-------- Study material
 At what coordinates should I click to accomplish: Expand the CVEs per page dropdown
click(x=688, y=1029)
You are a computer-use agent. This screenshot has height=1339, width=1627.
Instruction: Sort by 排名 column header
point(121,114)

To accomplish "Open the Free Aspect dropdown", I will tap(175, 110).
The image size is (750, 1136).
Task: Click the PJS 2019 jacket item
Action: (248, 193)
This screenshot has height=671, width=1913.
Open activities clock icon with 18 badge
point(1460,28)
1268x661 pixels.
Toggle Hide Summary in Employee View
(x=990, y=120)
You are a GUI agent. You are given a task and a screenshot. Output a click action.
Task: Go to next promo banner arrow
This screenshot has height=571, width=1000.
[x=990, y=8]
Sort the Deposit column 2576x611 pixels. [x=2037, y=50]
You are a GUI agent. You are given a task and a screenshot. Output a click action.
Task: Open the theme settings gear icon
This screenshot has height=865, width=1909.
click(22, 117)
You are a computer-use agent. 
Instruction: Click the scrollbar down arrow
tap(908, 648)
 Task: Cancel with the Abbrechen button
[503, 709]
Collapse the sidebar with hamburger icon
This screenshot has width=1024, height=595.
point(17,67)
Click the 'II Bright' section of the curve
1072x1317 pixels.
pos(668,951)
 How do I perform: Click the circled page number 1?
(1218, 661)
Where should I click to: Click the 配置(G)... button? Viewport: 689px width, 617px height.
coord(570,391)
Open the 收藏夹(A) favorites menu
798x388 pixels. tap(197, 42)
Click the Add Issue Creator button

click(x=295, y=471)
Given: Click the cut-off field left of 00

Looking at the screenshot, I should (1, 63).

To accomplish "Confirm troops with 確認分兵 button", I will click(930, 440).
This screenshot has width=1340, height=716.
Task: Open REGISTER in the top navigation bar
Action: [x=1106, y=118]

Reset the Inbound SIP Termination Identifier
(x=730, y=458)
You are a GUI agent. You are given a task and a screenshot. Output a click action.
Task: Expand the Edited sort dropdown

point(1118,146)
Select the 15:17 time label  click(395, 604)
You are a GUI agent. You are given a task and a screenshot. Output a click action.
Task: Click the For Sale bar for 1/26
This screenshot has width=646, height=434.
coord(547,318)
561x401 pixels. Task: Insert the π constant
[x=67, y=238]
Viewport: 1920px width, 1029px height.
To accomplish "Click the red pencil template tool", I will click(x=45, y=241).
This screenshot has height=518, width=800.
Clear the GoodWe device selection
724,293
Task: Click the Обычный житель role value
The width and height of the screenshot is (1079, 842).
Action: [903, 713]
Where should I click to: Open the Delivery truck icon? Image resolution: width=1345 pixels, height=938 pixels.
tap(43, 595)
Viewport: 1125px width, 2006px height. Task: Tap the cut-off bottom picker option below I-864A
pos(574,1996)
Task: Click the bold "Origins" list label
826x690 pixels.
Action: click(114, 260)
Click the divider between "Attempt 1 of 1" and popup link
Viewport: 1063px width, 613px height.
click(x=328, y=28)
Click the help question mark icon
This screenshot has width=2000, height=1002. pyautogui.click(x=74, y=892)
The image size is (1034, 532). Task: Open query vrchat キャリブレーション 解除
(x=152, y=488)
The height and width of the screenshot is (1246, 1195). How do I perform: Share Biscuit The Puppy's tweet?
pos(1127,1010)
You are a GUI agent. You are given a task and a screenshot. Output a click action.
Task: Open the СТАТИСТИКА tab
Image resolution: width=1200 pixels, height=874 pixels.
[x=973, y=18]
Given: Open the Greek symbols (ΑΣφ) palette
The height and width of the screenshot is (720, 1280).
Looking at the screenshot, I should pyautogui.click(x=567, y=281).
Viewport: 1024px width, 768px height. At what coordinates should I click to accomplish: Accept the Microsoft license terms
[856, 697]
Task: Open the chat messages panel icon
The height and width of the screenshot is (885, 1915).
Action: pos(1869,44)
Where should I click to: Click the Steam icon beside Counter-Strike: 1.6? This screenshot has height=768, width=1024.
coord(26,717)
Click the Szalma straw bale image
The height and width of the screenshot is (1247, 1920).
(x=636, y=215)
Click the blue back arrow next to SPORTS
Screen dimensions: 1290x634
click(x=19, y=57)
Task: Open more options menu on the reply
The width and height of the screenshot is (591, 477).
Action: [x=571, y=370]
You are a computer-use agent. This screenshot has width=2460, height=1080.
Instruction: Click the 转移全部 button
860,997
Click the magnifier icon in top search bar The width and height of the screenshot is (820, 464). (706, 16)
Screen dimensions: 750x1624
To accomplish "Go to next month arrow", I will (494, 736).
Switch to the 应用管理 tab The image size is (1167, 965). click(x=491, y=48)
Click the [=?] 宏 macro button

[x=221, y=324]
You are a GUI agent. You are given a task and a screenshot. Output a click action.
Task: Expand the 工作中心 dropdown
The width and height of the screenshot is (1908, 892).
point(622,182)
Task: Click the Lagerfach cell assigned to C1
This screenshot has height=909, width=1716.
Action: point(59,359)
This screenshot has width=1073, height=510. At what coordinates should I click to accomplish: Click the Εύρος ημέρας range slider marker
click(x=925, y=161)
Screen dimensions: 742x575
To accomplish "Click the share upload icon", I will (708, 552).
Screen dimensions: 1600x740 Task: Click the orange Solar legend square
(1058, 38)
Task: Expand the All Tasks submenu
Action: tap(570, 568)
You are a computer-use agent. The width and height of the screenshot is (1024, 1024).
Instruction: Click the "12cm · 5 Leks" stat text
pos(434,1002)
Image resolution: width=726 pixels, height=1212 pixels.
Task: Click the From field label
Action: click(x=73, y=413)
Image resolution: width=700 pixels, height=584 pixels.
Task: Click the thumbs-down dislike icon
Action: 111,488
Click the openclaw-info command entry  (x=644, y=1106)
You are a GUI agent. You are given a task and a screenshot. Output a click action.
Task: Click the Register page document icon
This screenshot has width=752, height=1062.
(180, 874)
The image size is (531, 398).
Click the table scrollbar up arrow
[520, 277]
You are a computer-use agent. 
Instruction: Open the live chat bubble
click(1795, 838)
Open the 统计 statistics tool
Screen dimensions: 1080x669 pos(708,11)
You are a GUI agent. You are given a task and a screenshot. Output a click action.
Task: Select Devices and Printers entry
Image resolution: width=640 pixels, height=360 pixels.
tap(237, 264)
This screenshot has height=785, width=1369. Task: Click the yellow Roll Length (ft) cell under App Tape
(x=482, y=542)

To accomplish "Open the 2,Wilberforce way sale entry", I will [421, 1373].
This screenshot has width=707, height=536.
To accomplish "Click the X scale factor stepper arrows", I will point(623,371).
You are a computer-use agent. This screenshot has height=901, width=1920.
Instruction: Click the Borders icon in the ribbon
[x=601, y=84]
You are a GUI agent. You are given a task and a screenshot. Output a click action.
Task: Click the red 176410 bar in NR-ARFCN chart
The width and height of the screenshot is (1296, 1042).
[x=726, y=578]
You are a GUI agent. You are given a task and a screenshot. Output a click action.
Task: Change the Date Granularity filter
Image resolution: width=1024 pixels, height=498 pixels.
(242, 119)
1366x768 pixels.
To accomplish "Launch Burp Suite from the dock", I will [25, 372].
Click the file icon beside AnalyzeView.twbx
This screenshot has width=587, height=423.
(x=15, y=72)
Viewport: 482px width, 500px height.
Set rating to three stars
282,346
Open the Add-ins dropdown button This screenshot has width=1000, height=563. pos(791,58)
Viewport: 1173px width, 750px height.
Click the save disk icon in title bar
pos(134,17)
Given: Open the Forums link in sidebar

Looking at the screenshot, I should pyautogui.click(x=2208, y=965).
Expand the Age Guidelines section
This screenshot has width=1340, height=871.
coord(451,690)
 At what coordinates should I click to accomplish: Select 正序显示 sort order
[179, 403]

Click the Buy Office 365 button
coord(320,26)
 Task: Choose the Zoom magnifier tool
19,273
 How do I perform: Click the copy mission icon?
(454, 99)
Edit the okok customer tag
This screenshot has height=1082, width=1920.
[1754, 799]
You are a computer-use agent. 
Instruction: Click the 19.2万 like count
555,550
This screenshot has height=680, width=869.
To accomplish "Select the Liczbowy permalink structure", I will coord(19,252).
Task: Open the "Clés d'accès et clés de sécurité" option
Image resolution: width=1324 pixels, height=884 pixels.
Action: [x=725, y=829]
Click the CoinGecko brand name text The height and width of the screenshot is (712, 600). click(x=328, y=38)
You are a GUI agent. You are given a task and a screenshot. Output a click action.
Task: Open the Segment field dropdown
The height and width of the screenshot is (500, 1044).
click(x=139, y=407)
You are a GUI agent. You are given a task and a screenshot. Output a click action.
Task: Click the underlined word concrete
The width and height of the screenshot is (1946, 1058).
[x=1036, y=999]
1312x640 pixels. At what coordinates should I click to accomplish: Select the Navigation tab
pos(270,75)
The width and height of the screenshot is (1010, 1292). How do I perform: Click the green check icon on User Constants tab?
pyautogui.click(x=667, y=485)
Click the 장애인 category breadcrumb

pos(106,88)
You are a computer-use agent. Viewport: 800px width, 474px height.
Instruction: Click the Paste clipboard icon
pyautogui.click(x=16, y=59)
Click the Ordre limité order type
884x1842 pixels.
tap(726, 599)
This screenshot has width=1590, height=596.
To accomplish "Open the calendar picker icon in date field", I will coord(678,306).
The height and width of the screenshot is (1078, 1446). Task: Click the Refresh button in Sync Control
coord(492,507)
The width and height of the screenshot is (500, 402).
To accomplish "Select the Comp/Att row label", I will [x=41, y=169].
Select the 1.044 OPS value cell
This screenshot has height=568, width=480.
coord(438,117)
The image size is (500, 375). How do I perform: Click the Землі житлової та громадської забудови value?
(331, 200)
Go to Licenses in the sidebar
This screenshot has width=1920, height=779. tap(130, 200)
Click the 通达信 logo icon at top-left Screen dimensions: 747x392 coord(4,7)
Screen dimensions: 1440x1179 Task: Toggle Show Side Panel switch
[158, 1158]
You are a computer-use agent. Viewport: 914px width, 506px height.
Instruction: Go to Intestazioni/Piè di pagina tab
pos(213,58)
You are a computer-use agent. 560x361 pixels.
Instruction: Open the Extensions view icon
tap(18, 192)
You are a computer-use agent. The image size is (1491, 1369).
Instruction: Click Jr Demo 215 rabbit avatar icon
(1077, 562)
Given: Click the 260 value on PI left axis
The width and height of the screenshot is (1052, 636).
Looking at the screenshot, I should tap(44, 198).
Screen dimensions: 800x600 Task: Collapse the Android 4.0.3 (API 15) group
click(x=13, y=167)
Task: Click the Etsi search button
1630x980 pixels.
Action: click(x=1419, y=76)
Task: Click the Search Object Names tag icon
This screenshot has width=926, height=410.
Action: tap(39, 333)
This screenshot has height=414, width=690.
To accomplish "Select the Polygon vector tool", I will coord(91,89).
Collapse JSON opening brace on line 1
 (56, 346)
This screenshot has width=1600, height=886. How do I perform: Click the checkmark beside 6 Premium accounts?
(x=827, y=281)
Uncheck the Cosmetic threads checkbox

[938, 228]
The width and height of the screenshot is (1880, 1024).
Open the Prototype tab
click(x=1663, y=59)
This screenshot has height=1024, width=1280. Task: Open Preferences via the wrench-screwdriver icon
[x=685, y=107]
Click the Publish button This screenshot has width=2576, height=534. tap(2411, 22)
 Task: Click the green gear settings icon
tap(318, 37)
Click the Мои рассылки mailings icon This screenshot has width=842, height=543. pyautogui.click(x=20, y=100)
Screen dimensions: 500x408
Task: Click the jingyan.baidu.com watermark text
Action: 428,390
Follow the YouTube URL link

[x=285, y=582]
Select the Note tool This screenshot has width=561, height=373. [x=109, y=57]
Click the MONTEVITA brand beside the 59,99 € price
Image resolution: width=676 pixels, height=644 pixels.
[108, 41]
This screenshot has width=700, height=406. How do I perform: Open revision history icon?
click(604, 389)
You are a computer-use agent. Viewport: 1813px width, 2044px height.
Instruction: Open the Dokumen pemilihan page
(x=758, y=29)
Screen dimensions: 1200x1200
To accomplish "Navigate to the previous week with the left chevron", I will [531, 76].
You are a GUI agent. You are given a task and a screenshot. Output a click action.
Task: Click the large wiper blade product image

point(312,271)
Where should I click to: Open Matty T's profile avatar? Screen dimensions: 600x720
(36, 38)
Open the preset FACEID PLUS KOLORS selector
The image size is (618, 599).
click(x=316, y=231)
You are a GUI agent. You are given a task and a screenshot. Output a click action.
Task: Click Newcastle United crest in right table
----------------
> What to work on: Please restate, word for word, the lines of the entries that run from the first line through the one holding "Task: Go to next promo banner arrow", and add nothing.

> Task answer:
 At what coordinates should I click to accomplish: Expand the CVEs per page dropdown
click(x=688, y=1029)
You are a computer-use agent. This screenshot has height=1339, width=1627.
Instruction: Sort by 排名 column header
point(121,114)

To accomplish "Open the Free Aspect dropdown", I will tap(175, 110).
The image size is (750, 1136).
Task: Click the PJS 2019 jacket item
Action: (248, 193)
This screenshot has height=671, width=1913.
Open activities clock icon with 18 badge
point(1460,28)
1268x661 pixels.
Toggle Hide Summary in Employee View
(x=990, y=120)
You are a GUI agent. You are given a task and a screenshot. Output a click action.
Task: Go to next promo banner arrow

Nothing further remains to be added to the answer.